VALERIE Thorpe has been hunting details of distant and not so distant ancestors.

In her search she came across a close link with a woman featured in the Examiner this February, one ‘Nurse Hunt’, a well-known district nurse from Birkby.

“Nurse Hunt delivered most of my family’s children and my mother Emma Thompson nee Porter, used to go around with her, helping, though she wasn’t a qualified nurse, ” said Valerie.

“My grandparents Alice and George Porter were said to have had 21 children, who had children of their own, so Mrs Hunt would have had reason to know the Porter family very well.”

Nurse Hunt’s daughter, Roberta Walker, whose memories of Birkby, was Valerie’s contemporary.

“I would love to get in touch with her,” said Valerie. “If it prompts her memory, my family came up from Yarmouth in 1911 to operate the switchback and Hotchkiss rides at Hope Bank Pleasure Grounds, Honley.

“My uncle John was a fairground operator and was recruited by Hope Bank’s owner John Mellor to manage the pleasure grounds.”

Roberta’s parents were not originally local, either. “Dad and mum came to live in Huddersfield in the 1930s from Barrow in Furness.
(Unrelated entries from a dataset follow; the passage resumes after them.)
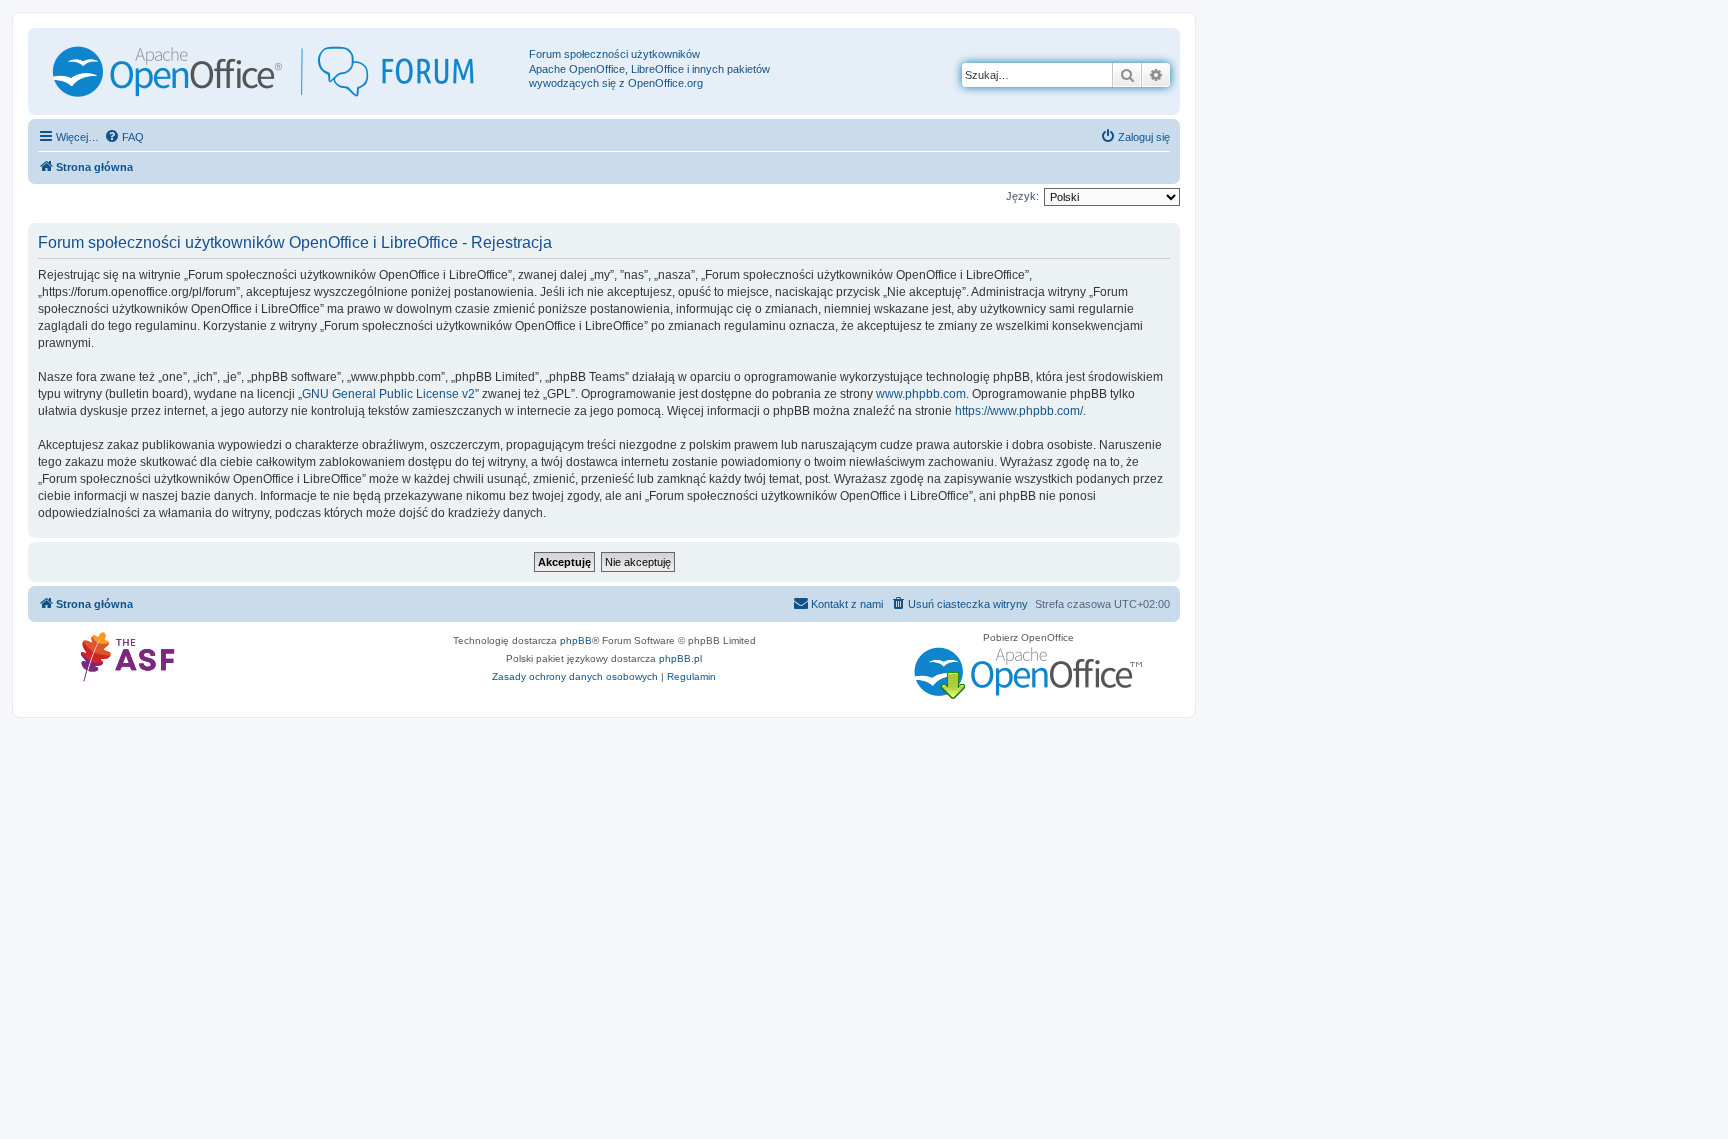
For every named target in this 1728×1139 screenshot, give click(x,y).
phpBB (576, 640)
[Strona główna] (281, 71)
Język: (1022, 196)
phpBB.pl (680, 658)
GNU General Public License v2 (388, 394)
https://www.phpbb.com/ (1019, 411)
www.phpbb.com (921, 394)
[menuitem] (124, 137)
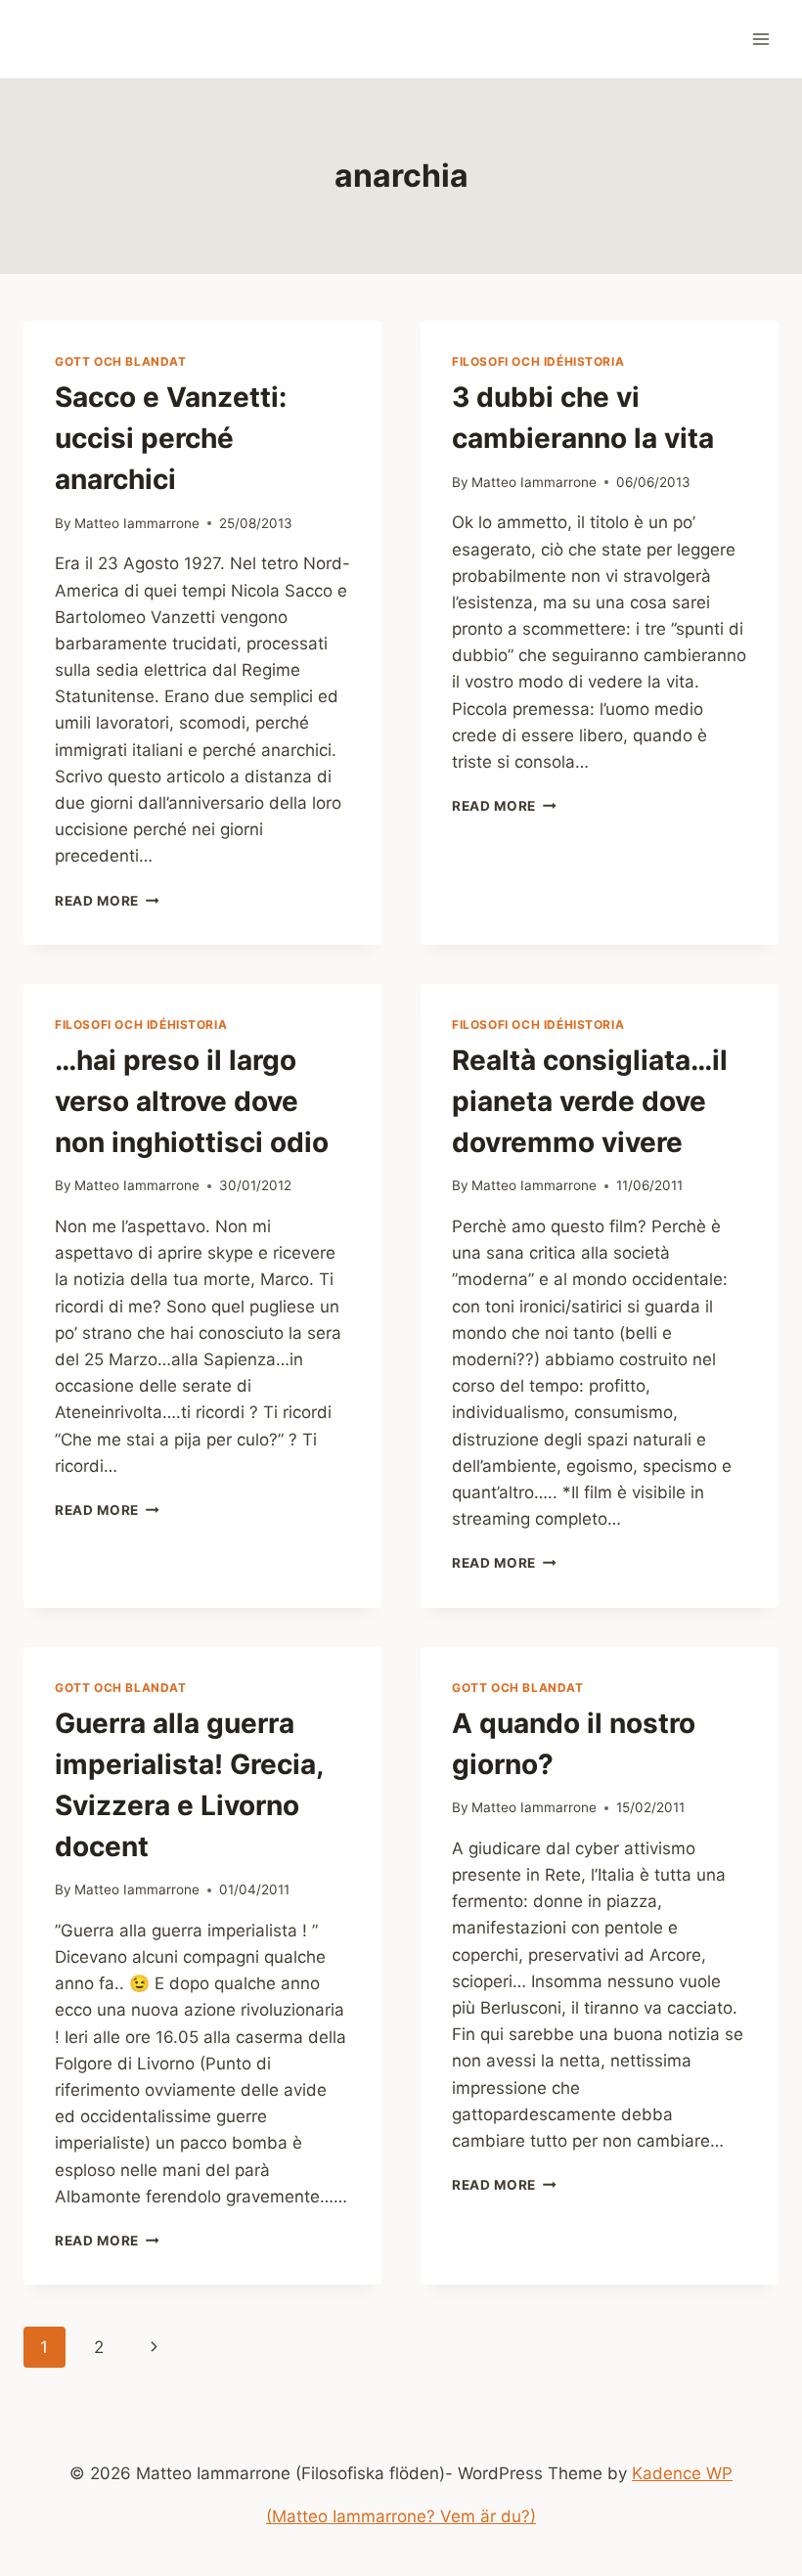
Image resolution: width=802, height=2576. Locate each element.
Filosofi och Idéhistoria (538, 361)
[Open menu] (760, 38)
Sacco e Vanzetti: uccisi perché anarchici (171, 438)
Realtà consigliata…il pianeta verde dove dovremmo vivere (590, 1101)
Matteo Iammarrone (137, 523)
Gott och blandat (121, 361)
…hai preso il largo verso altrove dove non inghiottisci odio (192, 1101)
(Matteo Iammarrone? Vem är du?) (401, 2516)
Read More (107, 901)
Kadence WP (682, 2473)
Dad had played rugby for Barrow in the 1920s/30s,” said Roberta.

“The expectant mothers used to come to our house for their ante-natal checks, and sometimes the patients’ doctor would also be in attendance.

“Mum would be seen on her bike riding to Fartown, Fixby, Sheepridge, Leeds Road or wherever to attend to her ladies and deliver the babies or she would catch the trolley bus to get there.

“The midwife had to be paid for her services, once one family saved up to pay for the new baby with farthings! I seemed to be spending those farthings for years at Murray’s shop!

“Eventually when the National Health Service began, she went to work at the old Huddersfield Royal Infirmary on the midwifery unit – it was then known as ‘the abnormal midwifery unit’ which meant it was for mothers who were expected to have difficult births.

“The other babies were born at St Luke’s, Princess Royal and Holme Valley. Sometimes though of course a mother who went in to labour at one of these other hospitals had to be transferred to the Royal Infirmary where the obstetrician was available.

“You can imagine in her 30 years of midwifery how many babies she brought into this world, and often under difficult circumstances.”